Every epic journey of legend shares a quintessential trope: the resolve of the return home. Santa Barbara indie rock band Gardens & Villa have endured an odyssey of sorts in their decade together. They endured the frigid Midwestern winter for sophomore LP Dunes and built a fortress out of a Los Angeles warehouse for follow-up Music For Dogs. But for their fourth outing, they found themselves returning to once-familiar landscapes turned somber with the passage of time.
“Richard Swift was our mentor and guru,” says singer Chris Lynch of the band's producer and friend. “We went up [to Oregon] last summer to finish [the record] with him. He was like ‘I’ll mix it for free — just come up and hang.’ So, we went up there, and he was in really bad shape. We sent out a distress call ... His health declined rapidly, and a month and a half after we were there, he passed away. That was a big shock — we really wanted him to help us finish [recording] because it was reminiscent in a lot of ways to [our] first record.”
Like so many indie rock acts of the last decade, Gardens & Villa learned many of their greatest lessons from Richard Swift’s brilliance. His guidance on the band’s first LP for Secretly Canadian would empower Lynch and his bandmates as they worked with producers like Jacob Portrait and Tim Goldsworthy on future recordings, and as Lynch and synth player Adam Rasmussen began doing their own production work at their space in the L.A. neighborhood of Frogtown. Swift sent Gardens & Villa on a galactic trajectory that they wouldn’t be quick to forget.

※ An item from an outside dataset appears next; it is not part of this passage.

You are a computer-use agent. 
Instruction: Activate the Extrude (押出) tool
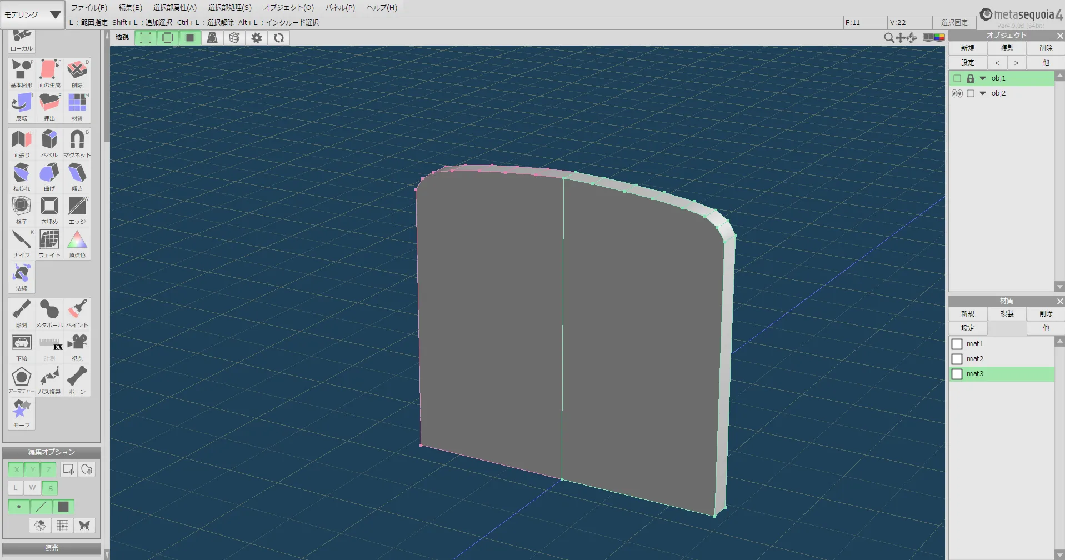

“In the fall, we were part of the Richard Swift tribute, along with Foxygen and Pure Bathing Culture,” Lynch says, talking about the benefit concert at the Masonic Lodge in L.A. last December. “When we were all hanging out, [Jonathan] Rado was like, ‘I really want to record Gardens in Swift’s studio. That was where we did Foxygen’s first record.’”
Brought together by mutual admiration for their mentor, Gardens and Foxygen's Rado are a match made in heaven. Rado recently has had a hand in some of indie's best releases, including Weyes Blood’s Titanic Rising and Father John Misty’s God’s Favorite Customer. His talent as a collaborator is exactly what Gardens need in the fourth quarter of their album process.
“It’s exciting for us on multiple levels,” Lynch says. “None of us have been to the studio since [Swift] passed away. We got our start up there, so it’s a really big, meaningful thing.”
Our first taste of this next chapter comes in the form of “Underneath The Moon.” This blissful summer single is reminiscent of the band’s early singles like “Black Hills” and “Orange Blossom,” but also showcases a decade’s worth of songwriting growth and evolution. The song speaks to the power of love to bridge differences between people and worlds, a notion mostly lost to our increasingly reactionary times.
“This record has a lot more love energy, and a 'return to nature' theme,” Lynch says. “It’s also a long story of our friendship as musicians and brothers. And life, really — we’ve all gone through a lot of shit in the last four years. It’s been good and bad and all around we’re making it.”
With restored confidence and optimism and in touch with each other and themselves, Gardens & Villa are ready to take lessons learned from their guru to the world.
Gardens & Villa. 8 p.m. Tuesday, July 23, at Valley Bar, 130 North Central Avenue; valleybarphx.com. Tickets are $15 via Eventbrite.